PAGE TEXT:
= Beginning of Section =

A number of people are trying to tackle the problem of freelancing with crypto on the blockchain. We stand out because we have a working MVP live on both the web and mobile, plus a highly experienced team dedicated to evolving this space. Our view is mobile is incredibly important to mass adoption, and something that’s easily overlooked by crypto entrepreneurs because it’s an extra step — and investment — many are not willing to take.
Gene: What sort of traction have you guys gotten so far? Are you a well known brand? Still in the startup stage? Or somewhere in the middle?
We started accepting investment funds in February 2018 and already have close to $7MM in interest! Half of that is from senior investors with very firm orders. We recently won the media award at d10e Silicon Valley, which led to enormous presale interest in our ICO. We have been shocked at the response — there’s clearly a demand for what we’re building.
Gene: What is the most innovative project that you have ever worked on?
I’ve worked on many, including my first software project, Matisse, where I introduced the concept of Layers in a photo editing tool to the world (later acquired by Macromedia, now Adobe). WorkCoin could be by far the most disruptive. The freelance market is enormous — over 1 trillion independent contractors in the US alone — and only a fraction of the market is being addressed by platforms like Upwork or Fiverr. The idea of being able to search for and book any online service by clicking, finding an available freelancer, verifying their background (via Linkedin, web, Github etc..) and then purchasing with escrow and buyer protection is a total game changer.
Gene: What are some up and coming coins that we should keep on our radar?
My eyes are focused squarely on our own coin but I like Fr8 Network in the logistics space.
Gene: What is your opinion on bitcoin? Is it still a good investment?
Yes but the real action will be in the altcoin space and ETH and EOS in 2018.
Gene: What sort of regulations do you think we can expect to see in 2018? How will it impact the industry?

= End of Section =

WORK ORDER 1:
Answer each from the interview:
(a) In what month and year did the team start accepting investment funds?
(b) What award did they recently win?
(c) Which network does the speaker like in the logistics space?
WORK ORDER 2:
List the sources the interview gives for verifying a freelancer's background.

INFORMATION SUPPLIED:
= Beginning of Section =

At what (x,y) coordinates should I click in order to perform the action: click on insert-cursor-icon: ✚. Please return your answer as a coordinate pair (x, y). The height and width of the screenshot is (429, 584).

= End of Section =

YOUR SOLUTION 1:
(a) February 2018
(b) The media award at d10e Silicon Valley
(c) Fr8 Network

YOUR SOLUTION 2:
Linkedin, web, Github